Isoler le factice
Depuis plus de quarante ans, Jean-François Dalle-Rive poursuit son chemin avec des séries qui sont toujours des suites d’oeuvres in progress.
En conséquence, elles traversent le temps pour le retenir avec un regard humain et attentif sur des thèmes rémanents sur les êtres et leurs cérémonies païennes : de la foire de Beaucroissant à la recherche du père Noël dans les centres commerciaux comme dans sa propre histoire de la Biennale de Lyon et les jardins de Claudel à Brangues.

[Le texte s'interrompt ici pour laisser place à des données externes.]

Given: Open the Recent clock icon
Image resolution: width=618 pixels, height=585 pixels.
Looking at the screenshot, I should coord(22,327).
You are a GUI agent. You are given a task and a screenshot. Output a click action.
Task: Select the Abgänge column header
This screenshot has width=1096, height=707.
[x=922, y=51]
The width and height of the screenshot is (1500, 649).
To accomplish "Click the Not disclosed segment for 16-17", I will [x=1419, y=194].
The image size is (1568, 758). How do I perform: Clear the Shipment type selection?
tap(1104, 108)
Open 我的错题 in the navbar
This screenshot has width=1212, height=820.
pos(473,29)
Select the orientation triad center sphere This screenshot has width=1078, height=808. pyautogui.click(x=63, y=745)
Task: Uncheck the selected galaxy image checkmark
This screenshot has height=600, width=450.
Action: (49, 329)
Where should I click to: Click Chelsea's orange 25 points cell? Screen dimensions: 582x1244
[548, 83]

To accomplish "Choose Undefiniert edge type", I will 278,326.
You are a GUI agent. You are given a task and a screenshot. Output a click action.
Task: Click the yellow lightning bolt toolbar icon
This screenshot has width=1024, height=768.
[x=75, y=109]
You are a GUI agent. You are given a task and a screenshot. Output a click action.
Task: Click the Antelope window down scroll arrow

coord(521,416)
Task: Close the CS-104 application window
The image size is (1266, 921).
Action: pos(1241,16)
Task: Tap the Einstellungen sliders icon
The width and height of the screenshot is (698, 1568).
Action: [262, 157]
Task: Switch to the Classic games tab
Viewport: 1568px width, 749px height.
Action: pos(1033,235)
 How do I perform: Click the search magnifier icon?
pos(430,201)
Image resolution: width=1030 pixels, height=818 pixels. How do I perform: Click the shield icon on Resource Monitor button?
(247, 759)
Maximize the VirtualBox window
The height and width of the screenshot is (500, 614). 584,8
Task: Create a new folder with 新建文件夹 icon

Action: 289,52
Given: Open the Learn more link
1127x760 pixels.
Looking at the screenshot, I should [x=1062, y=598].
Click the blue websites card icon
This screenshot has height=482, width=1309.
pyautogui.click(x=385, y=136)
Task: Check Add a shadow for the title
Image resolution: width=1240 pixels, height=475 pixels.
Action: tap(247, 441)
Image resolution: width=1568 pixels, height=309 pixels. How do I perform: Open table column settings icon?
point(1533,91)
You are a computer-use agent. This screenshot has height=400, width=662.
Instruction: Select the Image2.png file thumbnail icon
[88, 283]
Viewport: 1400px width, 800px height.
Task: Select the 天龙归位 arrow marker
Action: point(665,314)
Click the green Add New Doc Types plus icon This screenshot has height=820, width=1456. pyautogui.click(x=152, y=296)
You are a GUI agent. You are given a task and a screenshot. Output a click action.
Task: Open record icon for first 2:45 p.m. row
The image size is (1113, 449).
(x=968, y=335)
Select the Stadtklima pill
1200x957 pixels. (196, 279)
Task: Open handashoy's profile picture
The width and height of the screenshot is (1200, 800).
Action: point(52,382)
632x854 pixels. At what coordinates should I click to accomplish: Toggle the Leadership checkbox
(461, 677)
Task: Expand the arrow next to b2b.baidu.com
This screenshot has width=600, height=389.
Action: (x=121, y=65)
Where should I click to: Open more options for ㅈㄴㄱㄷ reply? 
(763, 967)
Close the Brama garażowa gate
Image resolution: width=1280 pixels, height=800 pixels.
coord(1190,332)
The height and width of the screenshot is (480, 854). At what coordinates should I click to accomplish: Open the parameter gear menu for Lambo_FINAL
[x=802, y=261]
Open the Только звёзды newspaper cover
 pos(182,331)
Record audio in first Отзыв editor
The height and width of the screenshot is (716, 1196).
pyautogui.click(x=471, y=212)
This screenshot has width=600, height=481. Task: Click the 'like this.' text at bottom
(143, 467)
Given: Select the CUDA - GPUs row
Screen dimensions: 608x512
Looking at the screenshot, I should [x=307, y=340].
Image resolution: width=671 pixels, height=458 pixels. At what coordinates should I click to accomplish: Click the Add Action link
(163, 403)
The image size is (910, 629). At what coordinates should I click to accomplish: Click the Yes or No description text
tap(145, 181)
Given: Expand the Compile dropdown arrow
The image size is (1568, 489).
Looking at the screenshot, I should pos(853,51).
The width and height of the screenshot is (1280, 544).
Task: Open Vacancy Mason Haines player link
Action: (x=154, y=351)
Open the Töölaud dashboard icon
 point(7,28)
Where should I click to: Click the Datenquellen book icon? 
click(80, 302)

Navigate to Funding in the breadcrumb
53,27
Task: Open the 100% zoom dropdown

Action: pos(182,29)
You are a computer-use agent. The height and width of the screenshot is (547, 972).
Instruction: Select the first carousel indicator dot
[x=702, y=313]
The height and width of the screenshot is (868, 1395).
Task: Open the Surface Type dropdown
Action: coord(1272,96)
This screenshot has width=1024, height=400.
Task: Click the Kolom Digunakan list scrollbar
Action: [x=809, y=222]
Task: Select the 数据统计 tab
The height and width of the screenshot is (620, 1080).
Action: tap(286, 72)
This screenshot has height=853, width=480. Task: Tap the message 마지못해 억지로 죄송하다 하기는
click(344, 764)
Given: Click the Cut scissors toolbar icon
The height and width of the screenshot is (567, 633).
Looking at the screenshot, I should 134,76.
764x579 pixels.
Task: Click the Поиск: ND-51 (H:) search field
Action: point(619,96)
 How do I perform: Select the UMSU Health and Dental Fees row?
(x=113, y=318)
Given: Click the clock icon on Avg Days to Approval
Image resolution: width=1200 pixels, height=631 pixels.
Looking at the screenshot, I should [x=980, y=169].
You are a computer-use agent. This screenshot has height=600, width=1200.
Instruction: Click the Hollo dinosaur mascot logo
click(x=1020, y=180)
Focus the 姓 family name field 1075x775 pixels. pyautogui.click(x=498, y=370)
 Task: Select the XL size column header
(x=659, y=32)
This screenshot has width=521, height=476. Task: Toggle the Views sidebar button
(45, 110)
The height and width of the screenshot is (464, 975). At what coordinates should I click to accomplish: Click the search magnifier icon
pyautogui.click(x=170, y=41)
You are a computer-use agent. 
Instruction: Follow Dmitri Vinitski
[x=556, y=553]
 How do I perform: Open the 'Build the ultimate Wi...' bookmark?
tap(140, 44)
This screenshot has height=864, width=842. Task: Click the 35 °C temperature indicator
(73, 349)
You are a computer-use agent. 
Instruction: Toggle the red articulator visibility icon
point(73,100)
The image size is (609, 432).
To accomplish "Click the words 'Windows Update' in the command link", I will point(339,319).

Chimiste de formation, puis élève de la seconde promotion de l’école de la photographie d’Arles, l’artiste fait preuve à la fois d’un niveau d’exigence technique rare et d’ “un regard” — sans celui-ci la technicité ne peut pas grand chose.
Et c’est ce qui différencie le travail artisanal et artistique.
Jean-François Dalle-Rive n’accepte ni la perte, ni l’oubli. Obsessionnel jusque qu’avec ses boîtes de classement, il devient l’archiviste de sa propre quête où, au besoin, le sens du cadrage permet d’isoler le factice au service d’un “vrai” en voie de disparition.
Conservateur du temps, il ne l’est pas dans ses prises. Il refuse toute “pose” et s’il pratique une forme de photo “volée”, c’est dans un sens particulier et respectueux.
Car même s’il demande le droit de photographier, il s’oblige à ne pas publier la moindre photo où les personnes seraient identifiables. Il attend parfois vingt ans.
Si bien que celles ou ceux qui se reconnaissent retrouvent là des émotions particulières : un commerce ambulant qui s’est revu, enfant à la Foire de Beaucroissant 20 ans plus tôt a offert au photographe quatre paires de chaussettes en fil d’Ecosse…
jean-paul gavard-perret
Jean-François Dalle-Rive, Loisirs populaires, Galerie AlterArt, Grenoble, du 11 février au 14 mars 2021.